◆ Detalhes do exercício
Escreva a continuação do texto sobre a condição jurídica da mulher e do nascituro no Brasil, começando logo após a citação do artigo 2º do Código Civil.

◆ Texto fornecido
------------------------------------
Outro aspecto marcante que põe a mulher em situação de desequilíbrio em relação ao homem, é uma simples diferença de liberdade. Homens podem muito mais facilmente, e basicamente sem punição, escolher não ter filho. O abandono parental tem crescimento vertiginoso e números surpreendentes no Brasil, de forma que entre 2005 e 2015 o Brasil ganhou mais de 1 milhão de famílias formadas por mães solteiras. (VALESCO, 2017). Ainda, dados do CNJ expõem que há 5,5 milhões de crianças brasileiras sem o nome do pai na certidão de nascimento. (ANDRADE, 2018).
Além dessas problemáticas realidades do mundo social, a desigualdade entre os sexos obviamente também afeta o campo jurídico, no qual também por longos períodos da história ocidental a mulher teve sua condição como sujeito de direitos negada ou mitigada. No ordenamento jurídico atual, a Constituição de 1988 determina a igualdade entre todas as pessoas, independentemente de gênero. Porém, a antropóloga feminista Lia Zanotta Machado, ao estudar o debate público acerca do aborto no Brasil se vê obrigada a questionar se a mulher de fato é considerada como sujeito de direitos no âmbito legal e político brasileiro.
O debruçar-me sobre as falas de defensores do direito absoluto ao concepto exigiu analisar sobre o que e como se referem às mulheres. Permitiu desvelar que foi sobre a categoria da sacralidade da maternidade, seja ela “dolorosa” ou “radiante”, mas sempre “acolhedora” e “cuidadora”, que foi possível que, no enunciado, as mulheres pudessem ter sido desvestidas de seu atributo de sujeitos de direitos [...] Tal narrativa de fato propugna o valor e a volta da mulher ao lugar tradicional de subordinação, obediência e ajuda ao marido/companheiro. Propugna que o Estado regule a criminalização máxima (crime hediondo) de qualquer forma de aborto em qualquer circunstâncias. Visa reinstaurar, engrandecendo-o, o poder masculino familiar e, em seu nome, o controle sobre as mulheres no terreno da sexualidade e da reprodução. (MACHADO, p. 33, 2017)
O ponto de vista apresentado acima, bem como os demais argumentos presentes nesse tópico, exemplificam o quanto a teórica condição de igualdade jurídica da mulher no Brasil ainda é questionável na prática, bem como serve para introduzir uma discussão chave desse trabalho: a condição de pessoa da mulher em detrimento da condição de pessoa do nascituro.
3. A CONDIÇÃO DE PESSOA DO NASCITURO.
Os crimes referentes ao aborto encontram-se tipicados nos artigos 124, 125, 126 e 127 do Código Penal brasileiro, estando presentes no Título I da parte especial “Dos crimes contra a pessoa”, e no capítulo desse título “Dos crimes contra a vida”. Ou seja, esses crimes buscam proteger o bem jurídico vida, mas precisamente, vida humana, sendo comumente argumentado que a criminalização do aborto visa garantir o direito constitucional à vida, constante do artigo 5º da CF/88.
De forma similar, o artigo 2º do Código Civil determina: “A personalidade civil da pessoa começa do nascimento com vida; mas a lei põe a salvo, desde a concepção, os direitos do nascituro”.
------------------------------------
◆ Extratos de dados
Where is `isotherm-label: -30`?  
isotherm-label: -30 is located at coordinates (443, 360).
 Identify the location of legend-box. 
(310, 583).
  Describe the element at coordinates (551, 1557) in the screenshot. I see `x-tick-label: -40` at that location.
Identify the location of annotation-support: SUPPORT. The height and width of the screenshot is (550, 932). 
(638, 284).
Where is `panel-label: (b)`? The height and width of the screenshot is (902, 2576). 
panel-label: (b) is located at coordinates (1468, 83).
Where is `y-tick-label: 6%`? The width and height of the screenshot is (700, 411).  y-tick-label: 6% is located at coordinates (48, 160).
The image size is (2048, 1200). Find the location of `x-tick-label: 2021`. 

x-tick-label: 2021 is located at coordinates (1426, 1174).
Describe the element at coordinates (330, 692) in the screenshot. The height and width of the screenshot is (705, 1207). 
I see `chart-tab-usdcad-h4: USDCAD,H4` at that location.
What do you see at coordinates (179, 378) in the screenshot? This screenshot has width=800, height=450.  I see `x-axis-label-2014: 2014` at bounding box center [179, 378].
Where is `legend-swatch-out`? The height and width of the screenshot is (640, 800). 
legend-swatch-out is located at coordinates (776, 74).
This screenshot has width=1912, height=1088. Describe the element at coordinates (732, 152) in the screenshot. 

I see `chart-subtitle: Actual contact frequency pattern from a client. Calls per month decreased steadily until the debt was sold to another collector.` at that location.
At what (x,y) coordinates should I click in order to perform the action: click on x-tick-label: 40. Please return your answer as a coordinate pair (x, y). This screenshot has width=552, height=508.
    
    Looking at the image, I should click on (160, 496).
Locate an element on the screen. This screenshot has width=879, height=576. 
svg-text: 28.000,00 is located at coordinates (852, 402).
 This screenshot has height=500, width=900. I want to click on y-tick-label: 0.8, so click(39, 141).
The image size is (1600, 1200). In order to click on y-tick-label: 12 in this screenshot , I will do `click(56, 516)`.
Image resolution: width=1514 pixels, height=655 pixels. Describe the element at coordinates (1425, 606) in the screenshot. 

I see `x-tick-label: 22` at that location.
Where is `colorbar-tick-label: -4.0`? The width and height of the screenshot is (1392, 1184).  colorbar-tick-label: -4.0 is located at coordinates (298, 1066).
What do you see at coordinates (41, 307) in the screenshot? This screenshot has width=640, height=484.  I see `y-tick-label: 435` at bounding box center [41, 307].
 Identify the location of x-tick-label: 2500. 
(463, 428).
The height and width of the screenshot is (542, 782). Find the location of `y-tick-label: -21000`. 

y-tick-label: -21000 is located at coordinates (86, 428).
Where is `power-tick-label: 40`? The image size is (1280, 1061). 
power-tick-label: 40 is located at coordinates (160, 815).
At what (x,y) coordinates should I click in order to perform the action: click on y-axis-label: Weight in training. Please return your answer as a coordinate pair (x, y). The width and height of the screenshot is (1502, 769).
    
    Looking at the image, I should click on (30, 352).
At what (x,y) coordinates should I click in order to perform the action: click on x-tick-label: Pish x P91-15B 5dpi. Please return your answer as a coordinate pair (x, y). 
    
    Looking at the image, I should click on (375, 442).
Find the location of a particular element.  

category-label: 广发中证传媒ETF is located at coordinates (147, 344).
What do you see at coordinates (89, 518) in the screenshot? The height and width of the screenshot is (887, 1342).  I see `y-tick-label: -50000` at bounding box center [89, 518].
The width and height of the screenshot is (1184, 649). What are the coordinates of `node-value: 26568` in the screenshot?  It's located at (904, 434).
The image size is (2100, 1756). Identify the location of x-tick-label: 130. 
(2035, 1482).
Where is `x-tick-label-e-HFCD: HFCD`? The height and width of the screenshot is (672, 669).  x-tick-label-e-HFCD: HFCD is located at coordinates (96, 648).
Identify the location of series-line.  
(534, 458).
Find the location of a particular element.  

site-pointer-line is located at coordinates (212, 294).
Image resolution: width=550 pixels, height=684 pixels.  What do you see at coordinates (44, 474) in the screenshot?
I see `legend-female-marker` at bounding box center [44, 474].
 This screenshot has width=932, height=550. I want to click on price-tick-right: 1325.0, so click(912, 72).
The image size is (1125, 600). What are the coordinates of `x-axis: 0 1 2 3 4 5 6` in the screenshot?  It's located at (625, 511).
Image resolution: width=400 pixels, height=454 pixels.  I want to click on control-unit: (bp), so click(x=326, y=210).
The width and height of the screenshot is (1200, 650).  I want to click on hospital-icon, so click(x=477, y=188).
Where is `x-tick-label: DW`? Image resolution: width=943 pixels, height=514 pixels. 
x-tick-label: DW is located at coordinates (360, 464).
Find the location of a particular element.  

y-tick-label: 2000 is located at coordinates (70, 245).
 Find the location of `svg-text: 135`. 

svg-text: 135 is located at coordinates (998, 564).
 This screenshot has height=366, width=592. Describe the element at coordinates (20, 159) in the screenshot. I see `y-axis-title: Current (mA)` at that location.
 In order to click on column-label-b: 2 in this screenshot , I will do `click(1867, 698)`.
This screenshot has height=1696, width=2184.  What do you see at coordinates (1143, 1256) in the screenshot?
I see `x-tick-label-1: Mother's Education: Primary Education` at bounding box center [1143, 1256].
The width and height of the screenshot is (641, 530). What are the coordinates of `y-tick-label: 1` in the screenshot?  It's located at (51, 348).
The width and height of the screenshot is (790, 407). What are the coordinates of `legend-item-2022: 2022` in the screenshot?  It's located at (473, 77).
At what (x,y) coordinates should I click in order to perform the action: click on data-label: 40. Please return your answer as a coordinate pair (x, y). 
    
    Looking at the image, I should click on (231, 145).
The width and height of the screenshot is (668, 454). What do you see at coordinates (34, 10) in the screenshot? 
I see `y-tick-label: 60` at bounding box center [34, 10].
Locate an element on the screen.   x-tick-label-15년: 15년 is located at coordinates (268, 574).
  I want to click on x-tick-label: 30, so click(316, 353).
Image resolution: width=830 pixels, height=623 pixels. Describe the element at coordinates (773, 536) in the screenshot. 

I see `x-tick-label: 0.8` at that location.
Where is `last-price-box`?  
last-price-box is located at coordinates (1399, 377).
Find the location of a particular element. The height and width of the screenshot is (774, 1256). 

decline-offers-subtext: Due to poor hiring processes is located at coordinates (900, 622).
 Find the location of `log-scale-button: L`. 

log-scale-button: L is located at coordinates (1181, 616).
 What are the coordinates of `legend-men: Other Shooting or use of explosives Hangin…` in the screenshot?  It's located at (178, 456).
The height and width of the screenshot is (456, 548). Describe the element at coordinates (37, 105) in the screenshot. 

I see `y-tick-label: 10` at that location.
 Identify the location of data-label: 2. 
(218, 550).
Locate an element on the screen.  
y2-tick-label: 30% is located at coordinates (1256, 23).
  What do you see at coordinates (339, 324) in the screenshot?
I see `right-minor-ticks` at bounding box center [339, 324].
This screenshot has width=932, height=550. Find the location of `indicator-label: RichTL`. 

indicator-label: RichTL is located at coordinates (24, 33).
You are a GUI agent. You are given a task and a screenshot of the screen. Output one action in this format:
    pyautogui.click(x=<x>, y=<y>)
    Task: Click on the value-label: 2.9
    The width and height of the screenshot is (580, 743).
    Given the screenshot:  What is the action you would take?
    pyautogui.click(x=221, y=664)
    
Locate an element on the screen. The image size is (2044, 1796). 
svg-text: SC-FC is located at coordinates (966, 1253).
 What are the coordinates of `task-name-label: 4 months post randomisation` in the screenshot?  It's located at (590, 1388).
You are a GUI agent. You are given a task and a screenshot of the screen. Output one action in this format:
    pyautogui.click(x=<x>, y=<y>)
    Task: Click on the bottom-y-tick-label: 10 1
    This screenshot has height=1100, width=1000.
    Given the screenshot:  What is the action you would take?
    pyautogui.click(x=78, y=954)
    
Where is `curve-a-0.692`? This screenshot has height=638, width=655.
------------------------------------
◆ Resultado do exercício
Percebe-se então, uma nítida intenção do ordenamento jurídico em proteger o nascituro. Apesar de haver grande polêmica se essa norma do Código Civil configura ou não o nascituro como um sujeito de direitos, é inegável que é conferida importância jurídica a sua existência, mesmo desde a concepção.
Nesse sentido, a discussão sobre a criminalização do aborto é constantemente associada a debates acerca dos limites da vida, com argumentos filosóficos, religiosos e científicos expondo diversos caminhos possíveis. Contudo, uma observação interessante é que esse mesmo debate pode ser visto por outras óticas. Pode-se interpretar a discussão acerca da condição do nascituro, não focando como no debate acerca dos limites da vida, mas sim na abrangência do conceito de pessoa.
Naturalmente, não há dúvidas que o nascituro é uma coisa viva, sendo certo também que muitas coisas vivas não são sujeitos de direito. Dessa maneira, o que faz com o direito proteja o nascituro não é o fato desse conter células vivas, mas sim o seu potencial de ser tornar uma pessoa. Em outras palavras, é atribuído (em algum nível) o valor de pessoa ao nascituro.
Sob essa perspectiva, a pergunta central do debate não seria “Quando se inicia a vida humana?” e passaria a ser “Até que ponto a condição do nascituro deve ser equiparada a condição de pessoa humana?”, ou “em que momento o nascituro se torna uma pessoa, e portanto, titular de direitos?”. Essas variações nas perguntas, apesar de, em essência, discutirem sobre as mesmas coisas e de serem todas igualmente importantes, servem para abordar o debate sob óticas e métodos diversos.
No campo jurídico, o termo pessoa refere-se a um ente individual ou coletivo que goza de direito ou obrigações, ou seja, um sujeito de direitos. Como mencionado, o Código Civil determina que a personalidade civil inicia-se no nascimento com vida, mas a lei põe a salvo, desde a concepção, os direitos do nascituro. Há diversas interpretações dessa norma, que ora é interpretada apenas como uma expectativa de direitos do nascituro, que serão efetivamente adquiridos no nascimento, e ora é interpretada como uma garantia expressa de direitos do nascituro, o que o tornaria um sujeito titular de direitos (CUNHA, p. 131, 2007).
De fato, muitos argumentos favoráveis a criminalização do aborto se baseiam no ideal que a vida do nascituro tem o mesmo valor que a vida de qualquer pessoa, sendo esse um pensamento frequentemente baseado no dogma religioso de sacralidade da vida. Com isso, os contrários ao aborto argumentam que o feto não se distingue de um recém-nascido, se opondo aos que defendem a possibilidade de interrupção da gestação focando a questão nos direitos da mulher, e não no limite ético de definição da vida (GOMES, MENEZES, p.82, 2007).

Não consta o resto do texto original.